Petikan Bacaan
☆ ☆ ☆ ☆ ☆ ☆ ☆

Menurutnya, sedari awal tujuan program ini membantu peremajaan kebun sawit petani 25 tahun kemudian sejak penanaman. Faktanya, petani kesulitan pencairan dana setelah saatnya untuk PSR. Lantaran tata kelola keuangan yang dialami AJB Bumiputera 1992 saat ini sedang kolaps.
Gulat mengatakan bahwa pemerintah terutama Kementerian Pertanian mesti bantu petani. Pasalnya, IDAPERTABUN adalah program pemerintah yang memiliki payung hukum dari Kementerian Pertanian.
“Tidak bisa kementerian lepas tangan. Petani harus dibantu,” tegas kandidat Doktor Hukum Lingkungan Universitas Riau ini.
Kementerian Pertanian tidak hanya sibuk mengurusi tanaman pangan. Namun, petani sawit juga anak dari Kementerian Pertanian.
“Sudah cukup lama kami merasakan minimnya perhatian Kementerian Pertanian. Harapannya, di bawah kepemimpinan Syahrul Yasin Limpo perhatian kepada petani sawit lebih baik. Selama ini kami sudah capek diobok-obok dan dikeroyok oleh kementerian lainnya seperti sawit dalam kawasan hutan. Kemenko Perekonomian dengan ISPO nya, tapi Bapak kami Kementan sepertinya menutup mata dan telinga, ini tidak boleh lagi terjadi,” harapnya.
Gulat Manurung berharap pemerintah daerah dan pusat terkhusus Kementerian Pertanian untuk membantu. Lantaran, IDAPERTABUN diinisiasi Kementerian Pertanian. Jadi, Kementerian Pertanian harus lebih bertanggungjawab.
IDAPERTABUN diatur Regulasi
Program IDAPERTABUN diawali Perjanjian Kerjasama antara Dirjen Perkebunan kala itu, HM Badrun dengan Direktur Utama AJB Bumiputera 1992, Suratno Hadisuwito pada 1 Februari 1995. Dalam perjanjian ini disebutkan pihak Ditjen Perkebunan menyepakati program IDAPERTABUN ini dilaksanakan di wilayah PIR perkebunan melalui perikatan asuransi jiwa yang dilakukan pihak AJIB Bumiputera.
Selanjutnya, Menteri Pertanian RI kala itu, Sjarifudin Baharsjah, membuat surat edaran bernomor KB 520/495/Mentan/XII/95 yang meminta program IDAPERTABUN melalui jasa asuransi di bawah pengelolaan AJB Bumiputera. Asuransi ini bersifat kolektif di mana polisnya dipegang Site Manager atau petugas yang ditunjuk atas nama petani peserta. Pesertanya adalah petani sawit program PIR. Sampai tahun tersebut, Departemen Pertanian berhasil membangun kebun baru PIR seluas 532.066 hektare yang terdiri dari 165.965 ha kebun inti dan 366.191 ha kebun plasma milik petani.
Tiga tahun kemudian terbit Keputusan Menteri Pertanian Nomor 60 1998 Mengenai Pembinaan dan Pengendalian Pengembangan Perkebunan Pola PIR. Di dalam pasal 11 disebutkan bahwa Koperasi/petani plasma mempunyai kewajiban untuk mendorong petani plasma untuk menabung dan atau ikut asuransi guna menyediakan dana untuk peremajaan antara lain melalui IDAPERTABUN.

☆ ☆ ☆ ☆ ☆ ☆ ☆

Item data:
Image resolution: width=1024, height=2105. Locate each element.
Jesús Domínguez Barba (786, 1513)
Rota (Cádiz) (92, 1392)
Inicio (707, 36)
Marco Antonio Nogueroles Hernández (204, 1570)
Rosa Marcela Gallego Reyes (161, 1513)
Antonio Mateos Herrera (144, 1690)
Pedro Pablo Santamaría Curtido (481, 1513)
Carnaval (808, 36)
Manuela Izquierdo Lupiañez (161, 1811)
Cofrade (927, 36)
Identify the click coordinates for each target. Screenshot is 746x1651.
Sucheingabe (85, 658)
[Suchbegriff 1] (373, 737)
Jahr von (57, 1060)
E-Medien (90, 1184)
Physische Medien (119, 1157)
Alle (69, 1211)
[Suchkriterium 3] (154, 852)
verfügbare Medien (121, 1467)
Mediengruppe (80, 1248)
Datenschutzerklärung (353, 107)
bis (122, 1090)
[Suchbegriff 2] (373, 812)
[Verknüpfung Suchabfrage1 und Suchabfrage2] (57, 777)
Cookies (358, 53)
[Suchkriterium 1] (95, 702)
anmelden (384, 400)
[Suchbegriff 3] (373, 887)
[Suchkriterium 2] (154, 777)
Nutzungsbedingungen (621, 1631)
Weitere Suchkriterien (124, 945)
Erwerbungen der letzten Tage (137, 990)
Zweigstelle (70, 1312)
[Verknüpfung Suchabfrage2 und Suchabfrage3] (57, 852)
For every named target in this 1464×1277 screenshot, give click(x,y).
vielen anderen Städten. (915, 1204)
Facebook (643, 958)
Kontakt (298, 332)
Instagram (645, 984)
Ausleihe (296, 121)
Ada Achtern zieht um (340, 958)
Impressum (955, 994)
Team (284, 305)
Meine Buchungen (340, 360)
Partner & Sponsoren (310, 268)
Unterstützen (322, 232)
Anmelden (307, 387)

☆ ☆ ☆ ☆ ☆ ☆ ☆

Petunjuk Pengerjaan
(a) Dalam artikel tentang IDAPERTABUN, pada tanggal berapa Perjanjian Kerjasama yang mengawali program tersebut dibuat?
(b) Mohon kembalikan bagian artikel tentang IDAPERTABUN yang dimulai dari "Menurutnya, sedari awal" dan berakhir pada "anak dari Kementerian Pertanian.".
Gunakan hanya artikel tentang IDAPERTABUN sebagai sumber.

Jawaban Latihan
(a) 1 Februari 1995.

(b)
Menurutnya, sedari awal tujuan program ini membantu peremajaan kebun sawit petani 25 tahun kemudian sejak penanaman. Faktanya, petani kesulitan pencairan dana setelah saatnya untuk PSR. Lantaran tata kelola keuangan yang dialami AJB Bumiputera 1992 saat ini sedang kolaps.
Gulat mengatakan bahwa pemerintah terutama Kementerian Pertanian mesti bantu petani. Pasalnya, IDAPERTABUN adalah program pemerintah yang memiliki payung hukum dari Kementerian Pertanian.
“Tidak bisa kementerian lepas tangan. Petani harus dibantu,” tegas kandidat Doktor Hukum Lingkungan Universitas Riau ini.
Kementerian Pertanian tidak hanya sibuk mengurusi tanaman pangan. Namun, petani sawit juga anak dari Kementerian Pertanian.